Task instructions –
a) According to the forum thread, how far is cowboygrrl's commute on the WTB Vulpines?
b) Return the passage of the forum thread from "I don't care" to "(Jan 20, 2011)", word for word.

Text shown –
begin

Bike setup: wagon wheels racing: Black Mountain Cycles Monstercross build - Part 2

I don't care if the tires are heavy, I am looking for durability for tubeless and cushy with minimal knobs. Cheap would be good too...

Any advice appreciated.


----------



## cowboygrrl (Jan 20, 2011)

I'm using WTB Vulpines, their new tubeless TCS tires. They're 1.9, with more side knobs and flat center. I do about an 18 mile commute on them. Oh, and that's a On One Midge bar; I love it! Our builds are very similar; mine's a Vaya with 26" wheels.


----------



## Johnny K (Mar 14, 2005)

cowboygrrl said:


> I'm using WTB Vulpines, their new tubeless TCS tires. They're 1.9, with more side knobs and flat center. I do about an 18 mile commute on them. Oh, and that's a On One Midge bar; I love it! Our builds are very similar; mine's a Vaya with 26" wheels.


Nice build there. How wide do the vulpines measure out to? Thanks.


----------



## CommuterBoy (Oct 4, 2007)

I've been using 2.35" Schwalbe Big Apples tubeless for a couple of years. I live on a dirt road and have a singletrack option on the commute that I ride quite a bit, and other than the obvious drawbacks of being basically a slick, the volume makes them surprisingly confident in the dirt. I do a lot of dirt road exploring on this bike also. They have a narrower model of the Big Apple as well. They were the easiest tires I have ever set up tubeless. No problems.

end

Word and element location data

begin

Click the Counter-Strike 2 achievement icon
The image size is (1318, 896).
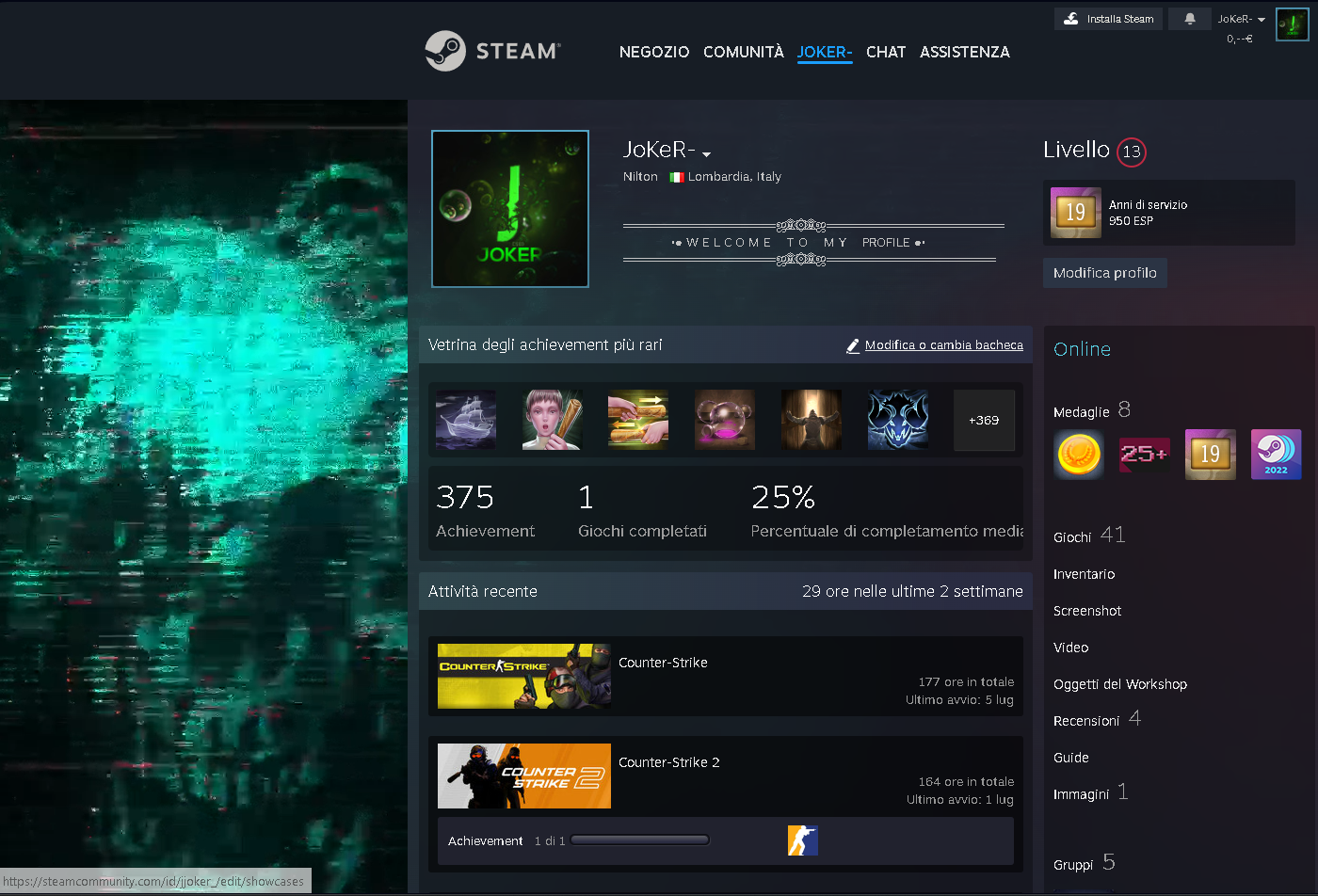point(802,840)
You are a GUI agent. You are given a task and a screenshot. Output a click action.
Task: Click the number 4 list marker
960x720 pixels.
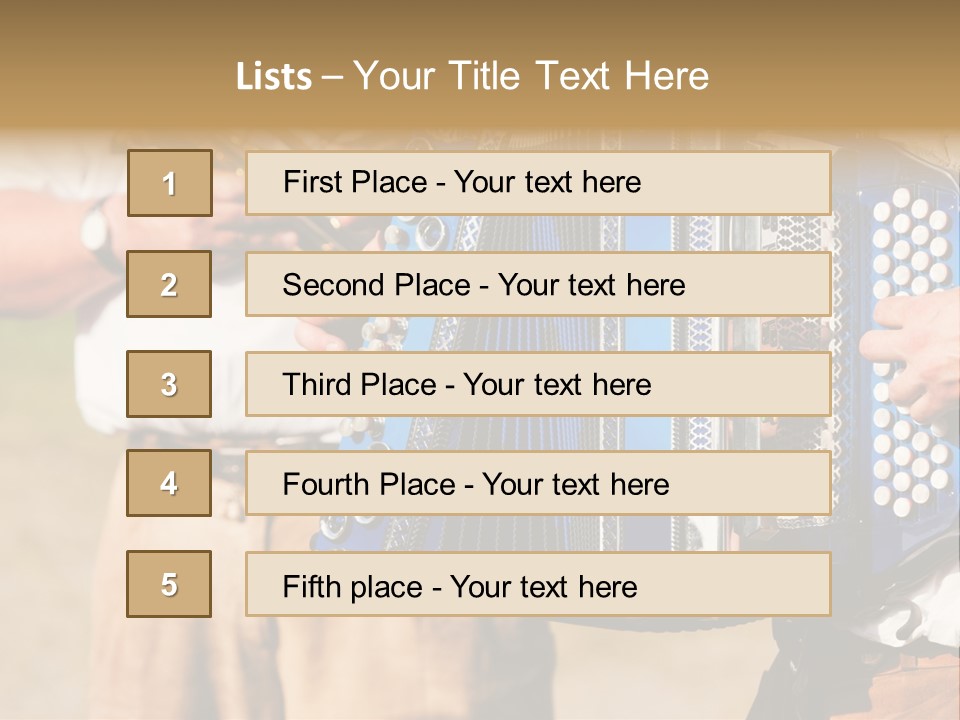[x=169, y=483]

end

List of solutions –
a) About 18 miles.

b)
I don't care if the tires are heavy, I am looking for durability for tubeless and cushy with minimal knobs. Cheap would be good too...

Any advice appreciated.


----------



## cowboygrrl (Jan 20, 2011)